***** Sunulan alıntı
Elif ÇAKIR
KARAR gazetesi pazartesi günkü ‘İslam alemini utandıran liste’ manşeti ile, İslam coğrafyasının içinde bulunduğu içler acısı tabloyu gözler önüne serdi. (20 Mayıs)
Mevzu şu: ABD’deki George Washington Üniversitesi’nden iki İranlı akademisyen Şeherzade Rahman ve Hüseyin Askari 2010 yılından bu yana İslam dinindeki ahlaki ve toplumsal ilkelerin baz alındığı “İslamilik Endeksi” başlıklı bir araştırma yayınlıyorlar. 2018 “İslamilik Endeksi”nde maalesef ilk 40’ın içinde hiçbir İslam ülkesi yer almıyor.
Bu çok ilginç bir paradoks değil mi?
Geçen yıl olduğu gibi bu yıl da 153 ülke arasında listede ilk sırayı Jacinda Ardern liderliğindeki Yeni Zelanda aldı. “İslamilik” endeksinin 2’nci sırasında İsveç, 3’üncü sırasında ise Hollanda var. Sonraki sıralama ise İzlanda, İsviçre, İrlanda, Danimarka, Kanada, Avustralya ve Norveç şeklinde devam ediyor.
Çok şaşırtıcı değil mi? İslam ülkelerini kapsaması gereken “İslamilik Endeksi”nde Batılı ülkelerin ilk sıralarda yer almasını tezat bulabilir ve bu konuda bir bit yeniği olduğunu düşünebilirsiniz. Dahası, İslam düşmanı ABD’nin “İslamilik Endeksiyle” Müslüman toplumlara ayar vermeye çalıştığı komplosu da aklınıza gelebilir.
**********
***** Verilen bilgiler
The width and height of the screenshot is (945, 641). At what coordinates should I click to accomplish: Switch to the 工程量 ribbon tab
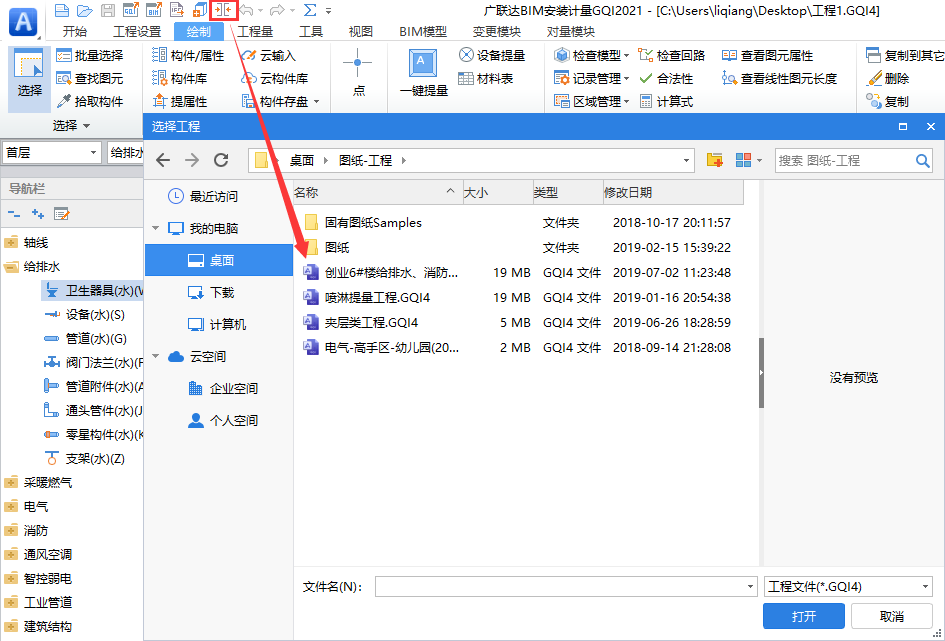coord(255,31)
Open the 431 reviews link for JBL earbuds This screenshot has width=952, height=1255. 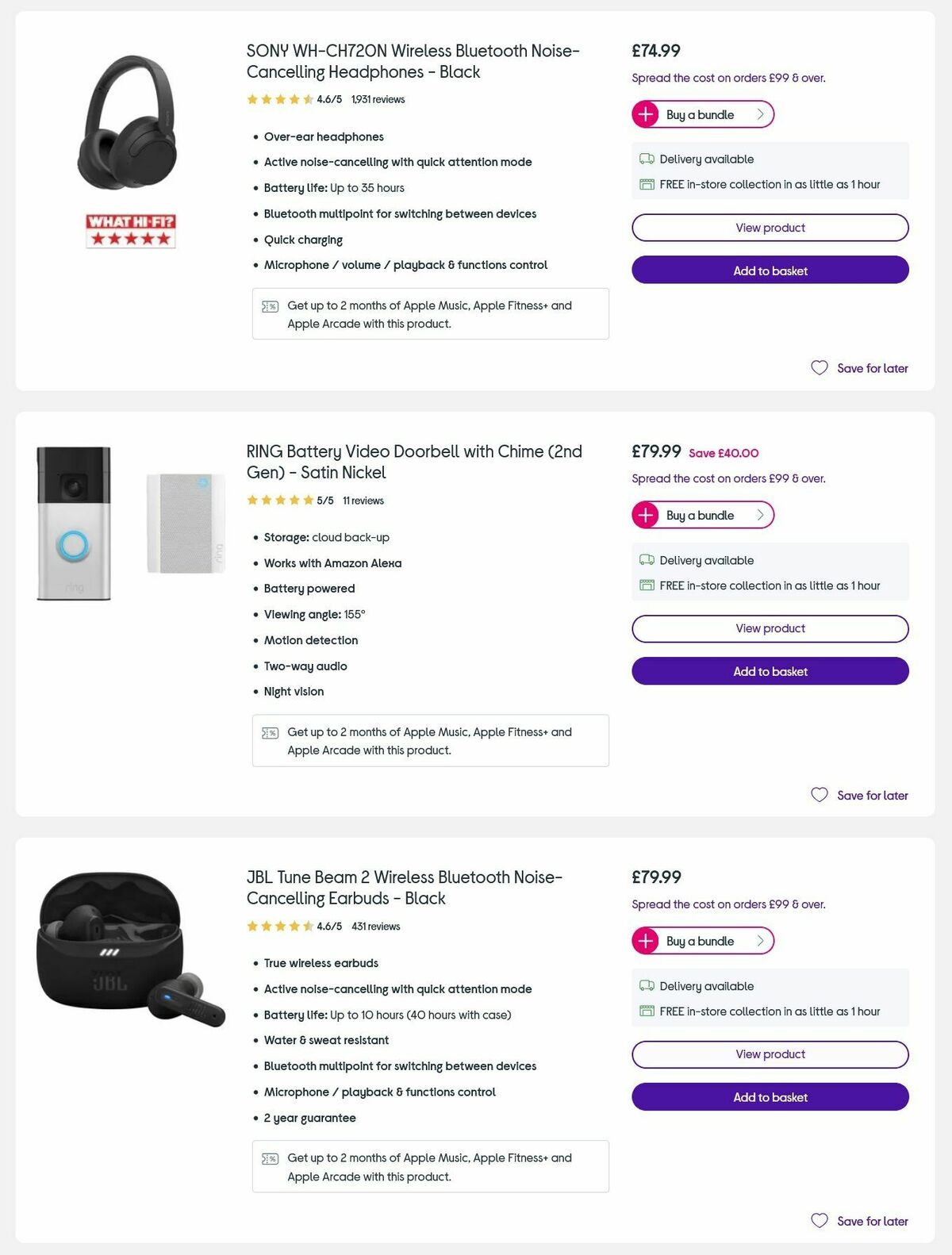[x=378, y=926]
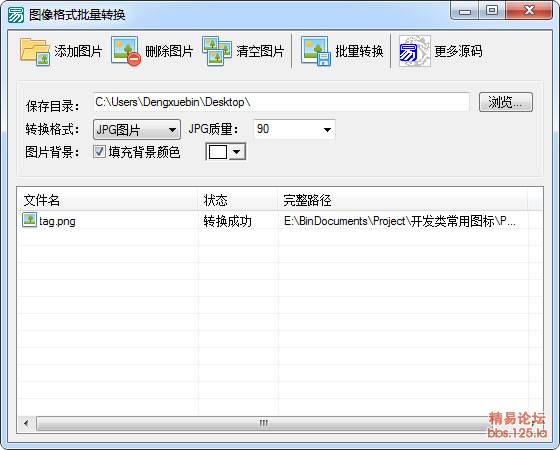The width and height of the screenshot is (560, 450).
Task: Click the 浏览... button
Action: [x=506, y=102]
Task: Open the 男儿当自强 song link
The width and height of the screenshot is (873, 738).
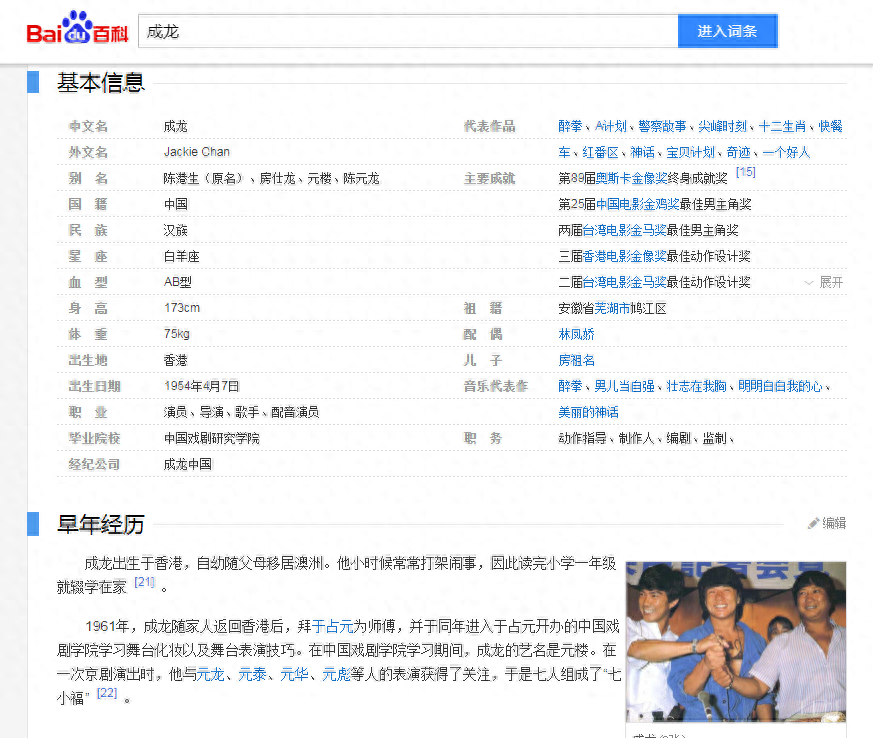Action: point(624,386)
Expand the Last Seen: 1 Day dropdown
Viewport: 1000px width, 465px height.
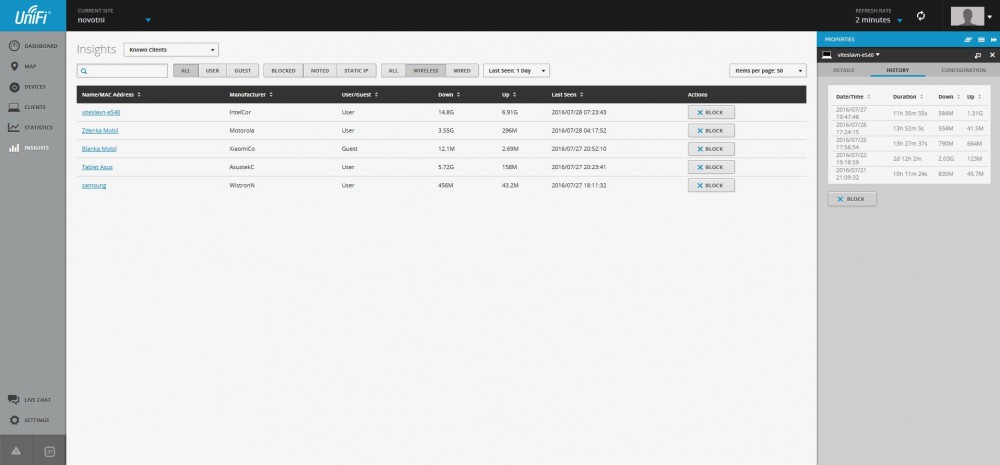point(516,71)
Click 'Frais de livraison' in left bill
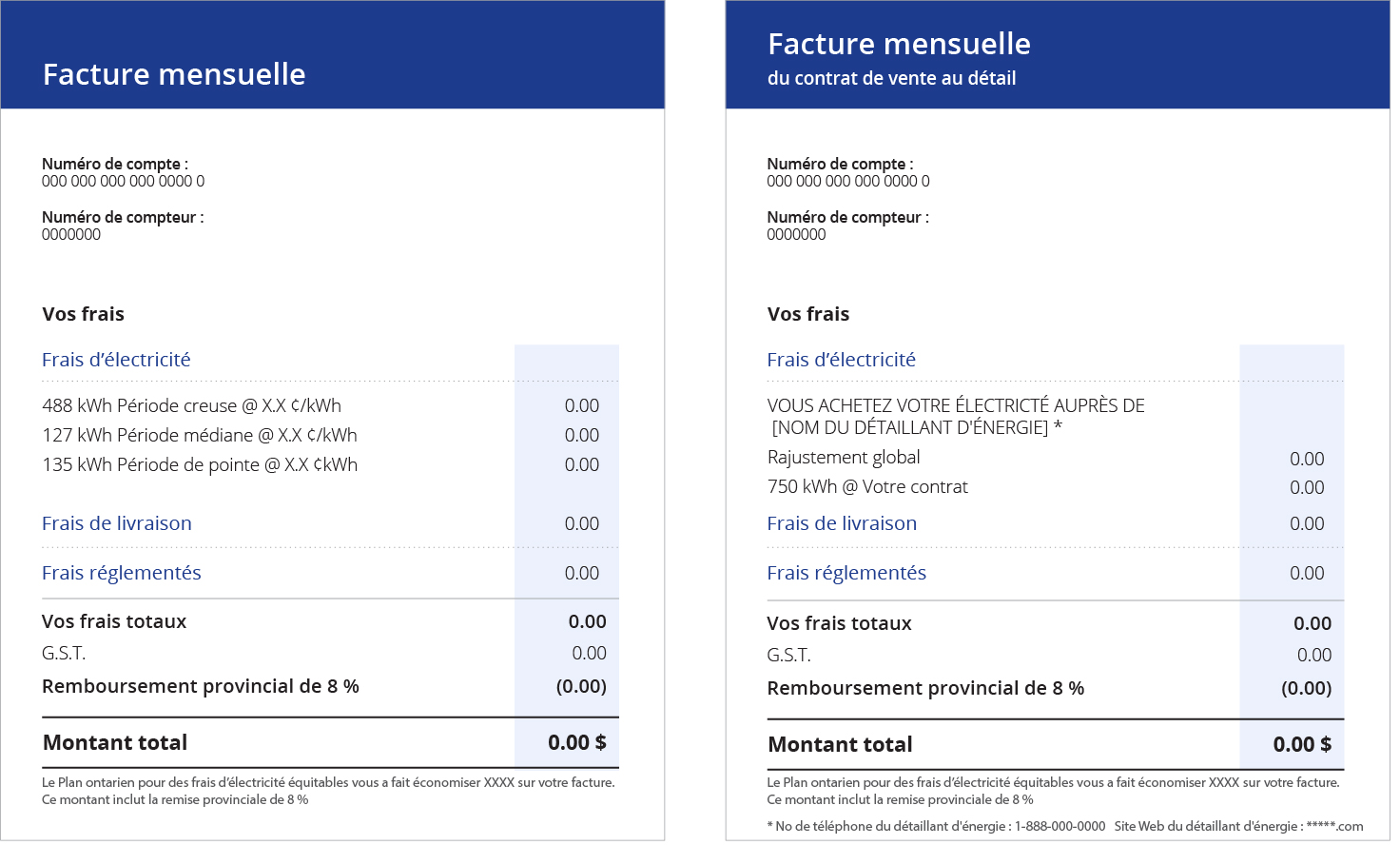Image resolution: width=1400 pixels, height=845 pixels. 117,523
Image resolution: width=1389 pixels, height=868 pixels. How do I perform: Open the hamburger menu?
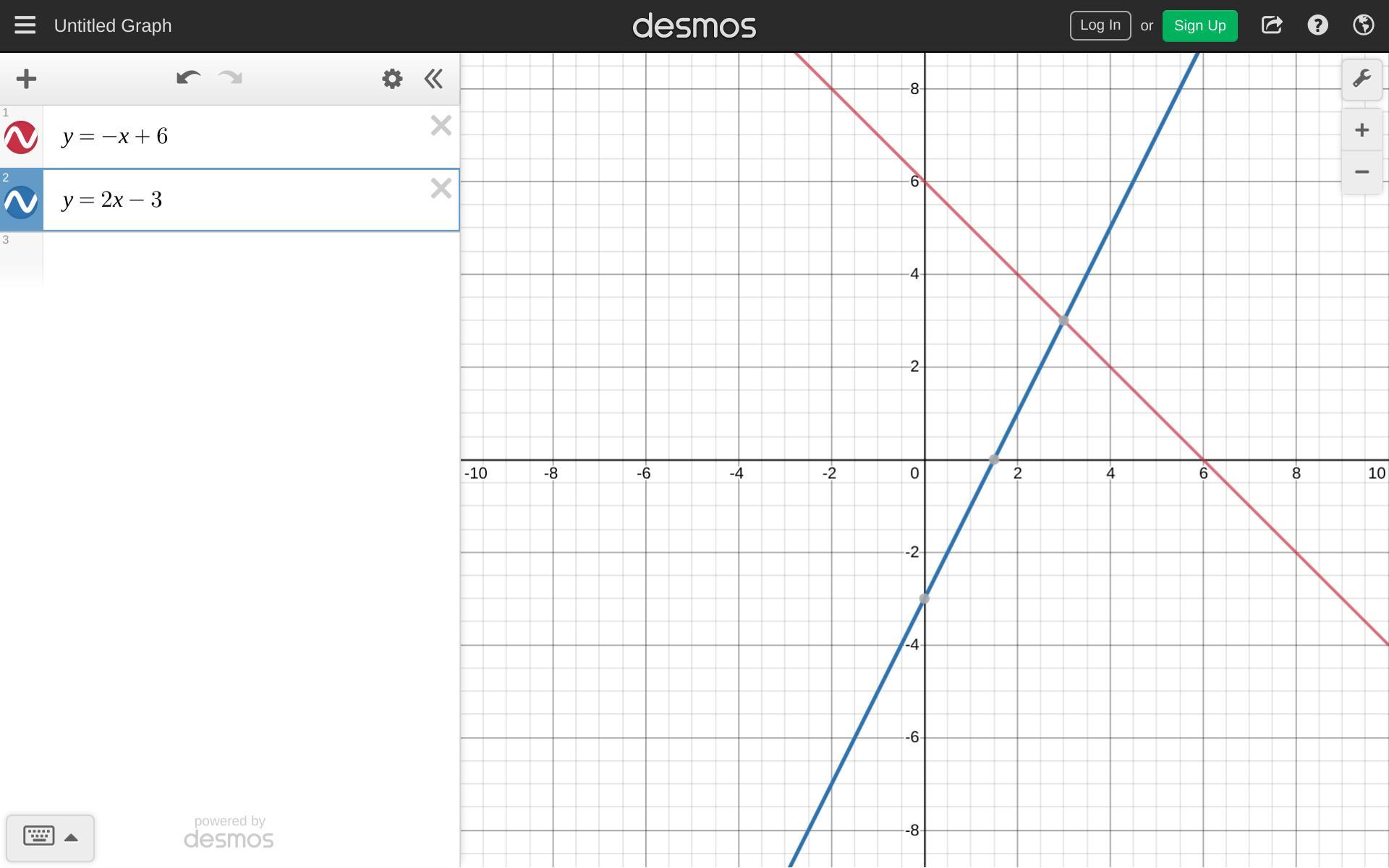pyautogui.click(x=25, y=25)
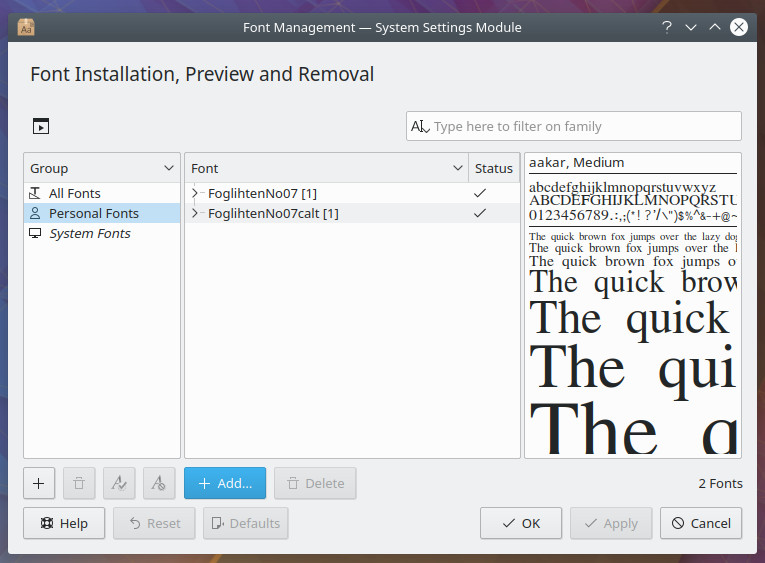Image resolution: width=765 pixels, height=563 pixels.
Task: Click the enable fonts in group icon
Action: coord(119,483)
**********
→ Alıştırma yönergesi
İslamilik Endeksi konulu alıntıdan "Mevzu şu: ABD’deki" ile "şeklinde devam ediyor." arasındaki bölümü, bu iki ifade de dahil olmak üzere, hiçbir değişiklik yapmadan yazın.

→ Alıştırmanın yanıtı
Mevzu şu: ABD’deki George Washington Üniversitesi’nden iki İranlı akademisyen Şeherzade Rahman ve Hüseyin Askari 2010 yılından bu yana İslam dinindeki ahlaki ve toplumsal ilkelerin baz alındığı “İslamilik Endeksi” başlıklı bir araştırma yayınlıyorlar. 2018 “İslamilik Endeksi”nde maalesef ilk 40’ın içinde hiçbir İslam ülkesi yer almıyor.
Bu çok ilginç bir paradoks değil mi?
Geçen yıl olduğu gibi bu yıl da 153 ülke arasında listede ilk sırayı Jacinda Ardern liderliğindeki Yeni Zelanda aldı. “İslamilik” endeksinin 2’nci sırasında İsveç, 3’üncü sırasında ise Hollanda var. Sonraki sıralama ise İzlanda, İsviçre, İrlanda, Danimarka, Kanada, Avustralya ve Norveç şeklinde devam ediyor.